The Revolutionary Passenger Plane That Changed Aviation Forever
When it comes to aviation and its history, the popular imagination tends to fixate on warplanes. Mighty fighter jets stoke Top Gun fantasies. Combat drones foster future apprehensions of sci-fi apocalypse. Wild new designs for emerging combat conditions combine hypermodern and old-school into utterly unpredictable solutions.
But what if you ask Boeing, who knows a thing or two about planes, about the most important aircraft ever?
"The Douglas DC-3, which made air travel popular and airline profits possible, is universally recognized as the greatest airplane of its time. Some would argue that it is the greatest of all time."
To cast the Douglas airliner in automotive terms, the DC-3 was the Model T, the Volkswagen Beetle, and the Tesla Roadster in a single machine. It was a proof of concept for long-distance air travel, it made flight possible for ordinary people, and it spent decades serving as the worldwide workhorse for commercial aviation, all at once.
The price of an icon
Virtually as soon as the Wright brothers got off the ground, businesspeople and engineers the world over were envisioning commercial travel by air.
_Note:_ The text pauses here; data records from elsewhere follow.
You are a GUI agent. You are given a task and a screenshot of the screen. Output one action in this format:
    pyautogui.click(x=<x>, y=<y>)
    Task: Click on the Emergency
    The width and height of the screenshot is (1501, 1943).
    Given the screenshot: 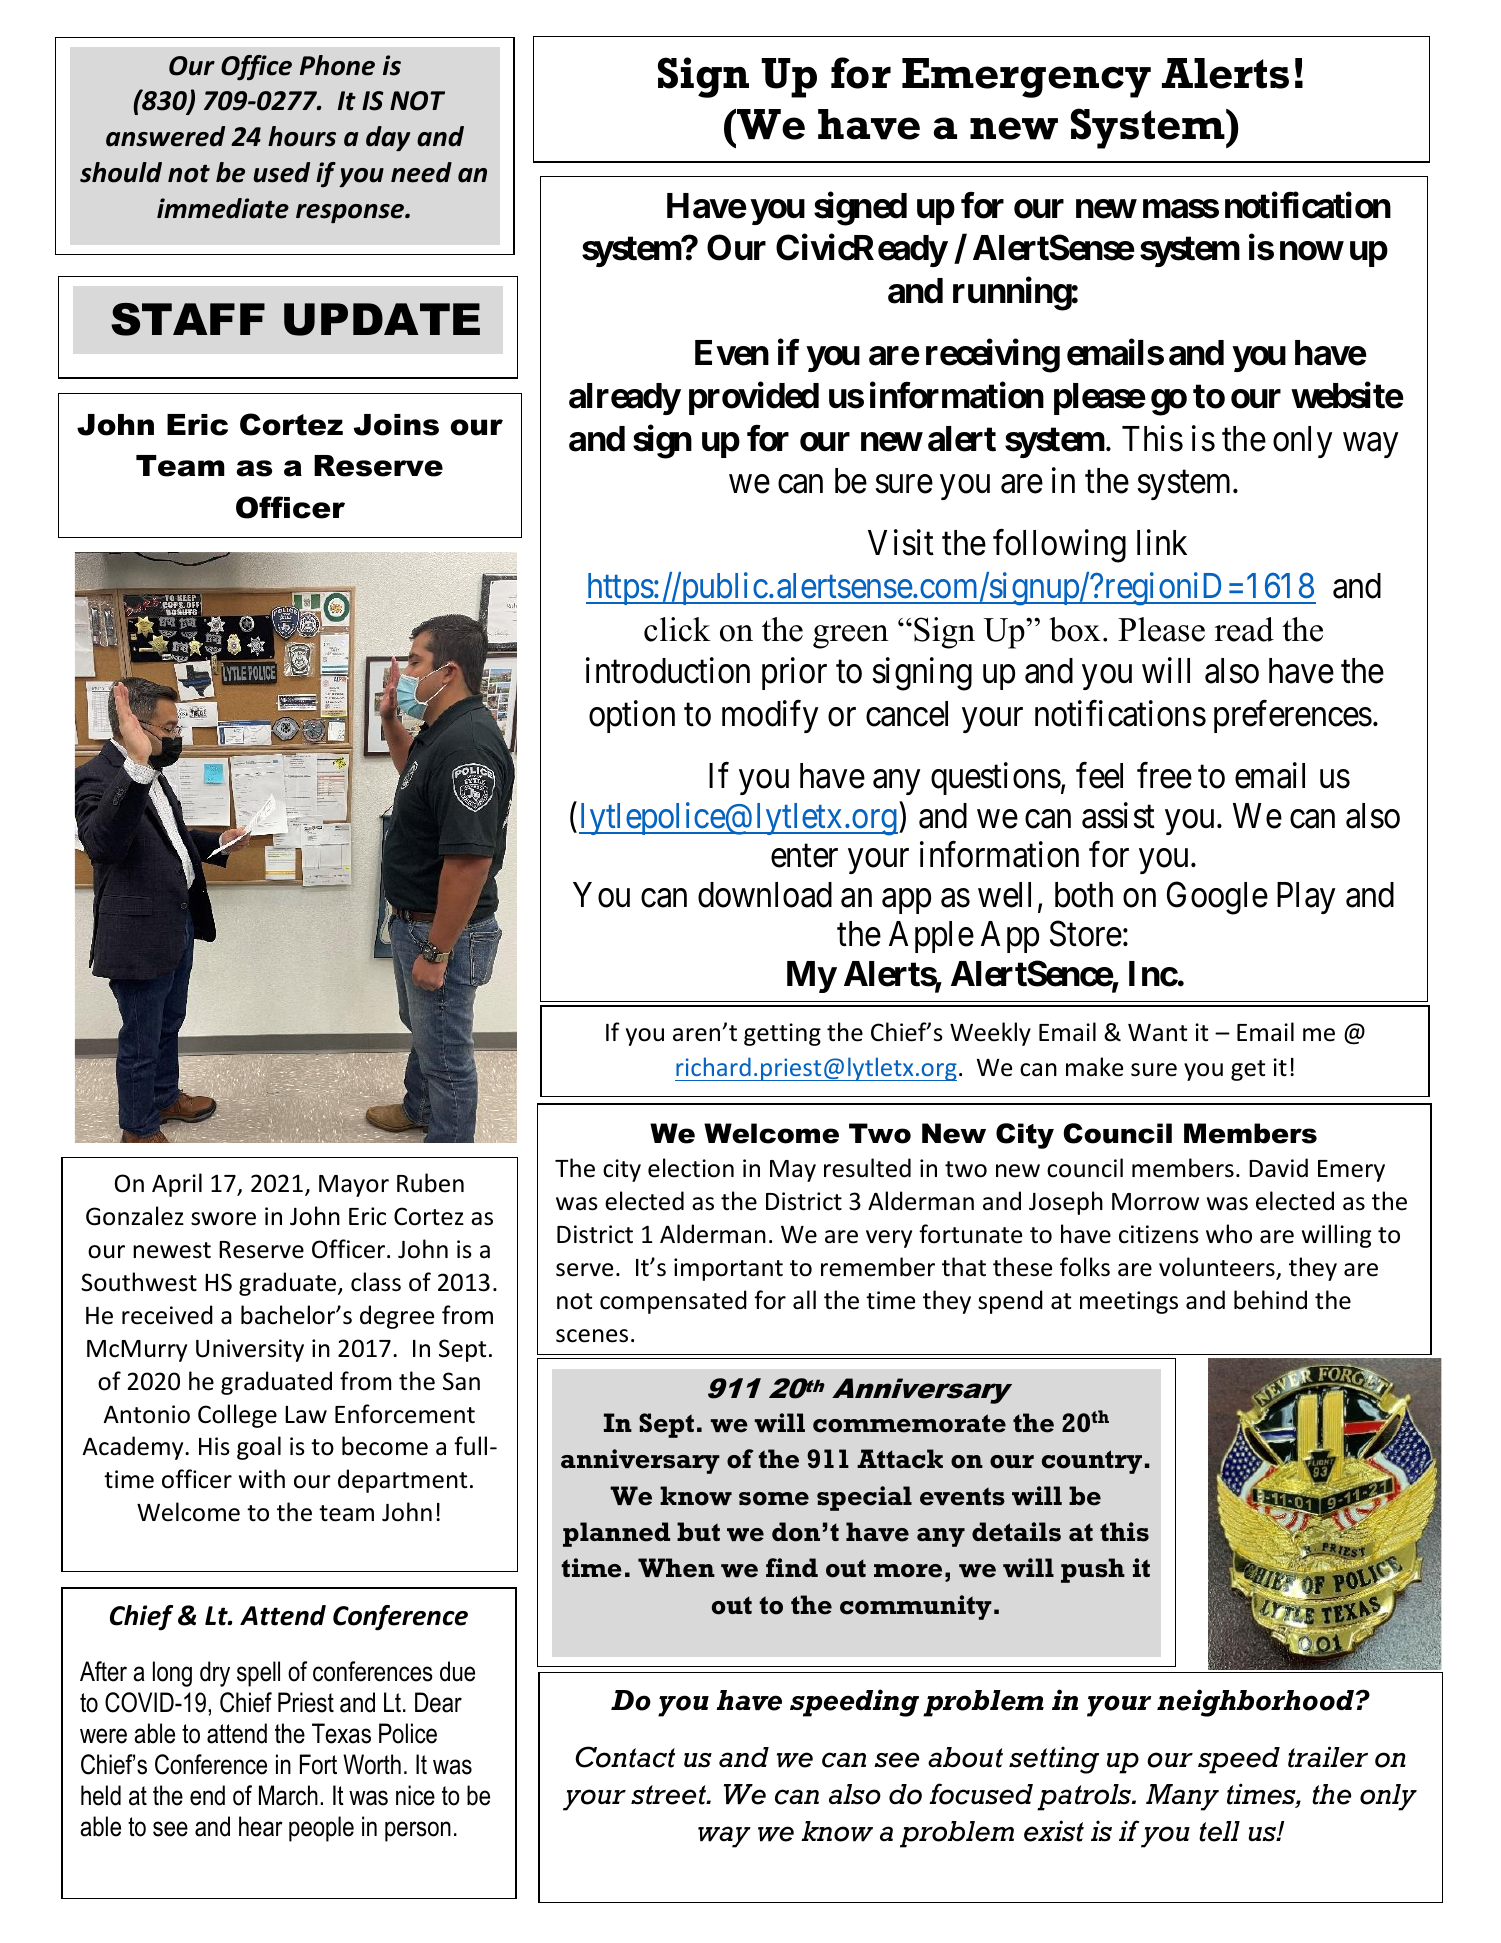 What is the action you would take?
    pyautogui.click(x=1026, y=78)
The appeal was obvious: for people whose most advanced transit experience was with a locomotive, steamship, or 4-horsepower Oldsmobile, long-distance travel at triple-digit speeds must have sounded like a visit from the future.
Like many leaps forward, however, the first great burst of aviation technology got ahead of its economics. As Boeing reports, the company's 247 model, which the US Air and Space Museum calls the first modern airliner, took off in 1933, just 30 years after the Wrights. Douglas's DC-1, grandparent of the game-changing DC-3, hit the skies in the same year. Unfortunately, neither could be operated at a profit: As the National Air and Space Museum notes, comparatively slow speed and limited passenger space left early airliners unable to out-earn their own fuel and maintenance costs.
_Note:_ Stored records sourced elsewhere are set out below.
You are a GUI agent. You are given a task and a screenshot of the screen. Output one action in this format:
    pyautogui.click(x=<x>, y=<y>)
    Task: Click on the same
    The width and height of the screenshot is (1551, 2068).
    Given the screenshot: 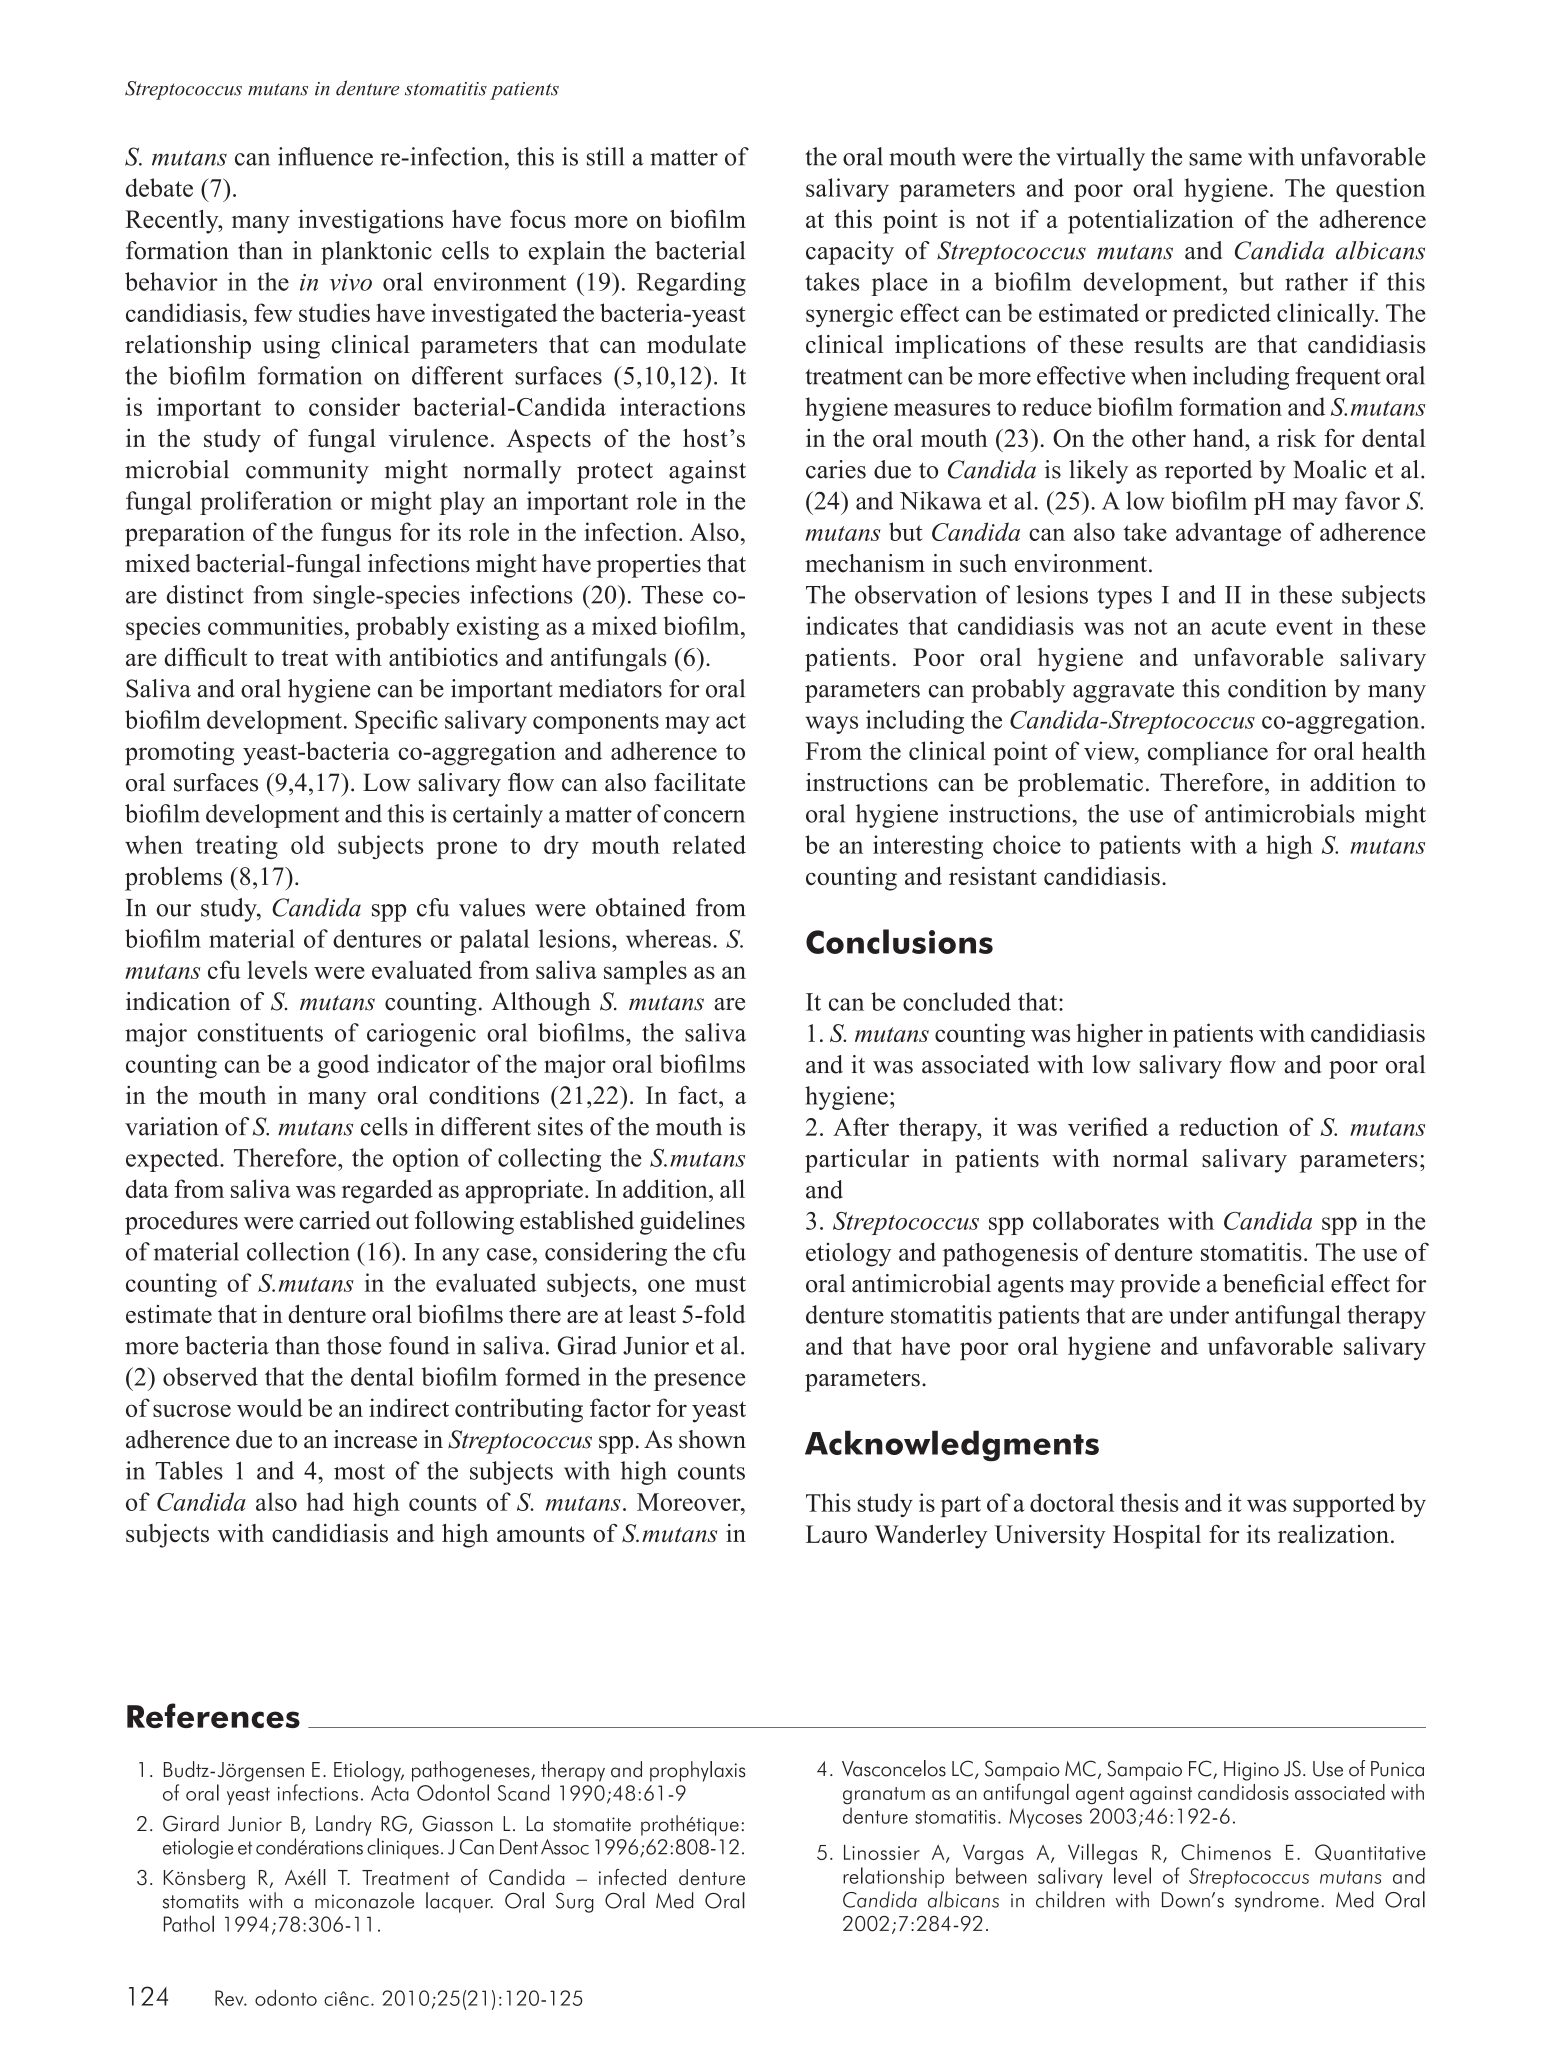 What is the action you would take?
    pyautogui.click(x=1215, y=159)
The DC-3 wasn't the first passenger plane or even the first airliner. Rather, it was the first commercial plane to reverse that math, making air travel a paying proposition. With plenty of room and a zippy 185 mph cruising speed, the DC-3 took air travel from a curiosity indulged by the super-rich to a genuine alternative to cars, trains, and ships.
Perhaps the best testament to the DC-3 as a machine is that despite Douglas ceasing manufacturing in 1943, Simple Flying has demonstrated that over 100 of the 80-year-old aircraft are still flying today.